Los cristianos siguieron la onda de Martín Valverde
Evangelizador. Más que un cantante, Valverde es tomado en cuenta como un guía espiritual para las generaciones jóvenes
Romy Julieta Chávez P.
Pese al paro de transporte público, los católicos carismáticos asistieron al
estadio de Real Santa Cruz para encontrarse con la música y los mensajes de
Martín Valverde. Más de 4.000 almas coparon el sector de preferencia.
A las 20:00, el escenario estaba ocupado por un grupo musical cristiano
integrado por músicos de diferentes parroquias y ministerios de la Iglesia.
Entre ellos, la presentadora de noticias Pamela Moreno, que con micrófono en
mano interpretó un variado repertorio de alabanzas cristianas. Además de
demostrar su talento vocal supo animar y entretener al público mientras
aguardaba la llegada del músico costarricense.
Jóvenes, ancianos, niños, familias, monjas y sacerdotes formaban parte del
público que se dio cita en este encuentro. Todos juntos a una sola voz gritaban
eufóricos: ¡Jesús!, ¡Jesús!.
Globos, velas y hasta barras, que representaban a diferentes congregaciones,
completaban el cuadro. Mientras tanto, dos animadores intentaban entretener a la
masa que esperaba las interpretaciones de Valverde.
Cuando la gente comenzaba a impacientarse, hizo su ingreso el artista y fue
recibido con una lluvia de aplausos. Tomó su guitarra, se acercó al micrófono y
advirtió: “Ojalá esos aplausos sean para el de allá arriba. Y si es así, él se
merece más”. Así comenzaron las dos horas de concierto.
A lo largo del espectáculo, Valverde abordó diversas temáticas con las cuales
introducía sus canciones. La soledad, las búsquedas personales, el noviazgo, el
matrimonio y hasta el divorcio fueron tocados por el artista desde la
perspectiva cristiana.
Repasando historias de viejos amigos, jóvenes desconocidos y citando ejemplos
extraídos de sus giras y su experiencia de vida teatralizaba en el escenario,
algunas escenas. De esta manera iba abonando el camino.

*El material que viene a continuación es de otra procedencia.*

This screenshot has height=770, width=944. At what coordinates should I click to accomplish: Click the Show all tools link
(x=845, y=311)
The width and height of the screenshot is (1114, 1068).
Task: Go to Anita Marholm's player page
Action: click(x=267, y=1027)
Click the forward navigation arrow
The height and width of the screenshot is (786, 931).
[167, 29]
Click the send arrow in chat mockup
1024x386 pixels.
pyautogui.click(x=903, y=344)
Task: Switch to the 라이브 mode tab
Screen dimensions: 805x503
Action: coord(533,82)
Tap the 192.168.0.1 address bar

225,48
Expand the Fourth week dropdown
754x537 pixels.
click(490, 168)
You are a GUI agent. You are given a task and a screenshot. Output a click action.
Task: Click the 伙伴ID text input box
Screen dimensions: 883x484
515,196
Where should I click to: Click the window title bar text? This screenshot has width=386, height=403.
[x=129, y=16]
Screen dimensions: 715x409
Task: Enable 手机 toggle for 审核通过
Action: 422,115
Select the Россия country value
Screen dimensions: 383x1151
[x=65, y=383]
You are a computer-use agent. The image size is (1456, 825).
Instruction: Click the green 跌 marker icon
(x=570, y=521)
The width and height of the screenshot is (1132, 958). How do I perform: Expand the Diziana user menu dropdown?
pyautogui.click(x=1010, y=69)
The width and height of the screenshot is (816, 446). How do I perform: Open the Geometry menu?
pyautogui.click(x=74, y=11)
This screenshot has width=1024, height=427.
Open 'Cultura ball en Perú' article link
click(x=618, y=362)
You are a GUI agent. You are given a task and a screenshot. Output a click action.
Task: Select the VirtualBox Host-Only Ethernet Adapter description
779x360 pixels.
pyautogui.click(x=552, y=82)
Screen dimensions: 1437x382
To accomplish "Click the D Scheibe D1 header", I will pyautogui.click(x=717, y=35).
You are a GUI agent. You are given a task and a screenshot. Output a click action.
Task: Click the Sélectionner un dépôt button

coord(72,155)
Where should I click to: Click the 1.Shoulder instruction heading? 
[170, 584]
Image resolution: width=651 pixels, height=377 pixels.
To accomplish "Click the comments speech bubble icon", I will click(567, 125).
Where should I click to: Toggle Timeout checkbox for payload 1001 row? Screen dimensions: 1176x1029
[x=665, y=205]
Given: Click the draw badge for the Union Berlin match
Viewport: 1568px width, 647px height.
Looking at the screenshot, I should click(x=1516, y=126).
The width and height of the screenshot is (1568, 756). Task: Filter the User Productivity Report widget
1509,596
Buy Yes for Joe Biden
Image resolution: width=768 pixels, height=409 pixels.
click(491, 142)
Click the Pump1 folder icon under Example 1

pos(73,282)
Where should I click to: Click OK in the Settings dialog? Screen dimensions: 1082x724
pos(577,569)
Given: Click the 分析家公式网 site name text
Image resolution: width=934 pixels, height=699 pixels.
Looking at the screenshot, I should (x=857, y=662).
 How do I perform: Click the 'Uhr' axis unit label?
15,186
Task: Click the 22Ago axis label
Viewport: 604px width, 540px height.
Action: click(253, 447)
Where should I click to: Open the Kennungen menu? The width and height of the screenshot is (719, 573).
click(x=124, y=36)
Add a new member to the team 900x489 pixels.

Para la quinta canción, Te doy gracias señor, la gente estaba como hipnotizada
frente al escenario. Unos cantaban, otros lloraban y algunos se mostraban
imperturbables. Eso sí, todos estaban sintonizados en la onda de Valverde.
bailaron, cantaron y siguieron las indicaciones del artista.
En medio de ese ambiente, Martín Valverde, les aclaró a todos que no quería que
sean unos imitadores y que todo lo que estaban haciendo con él debían de
pensarlo y darse cuenta de por qué lo hacían.
Casi al cierre interpretó uno de sus temas clásicos. Aquella canción infantil La
pancita de mamita, fue seguida por todos con la coreografía que la caracteriza.
Valverde se guardó para el final su canción estrella. Nadie te ama como yo, que
conmovió desde los primeros acordes a las varias generaciones que siguen al
cantante. Los mensajes de perdón, reconciliación y reencuentro personal cerraron
el espectáculo con una oración colectiva.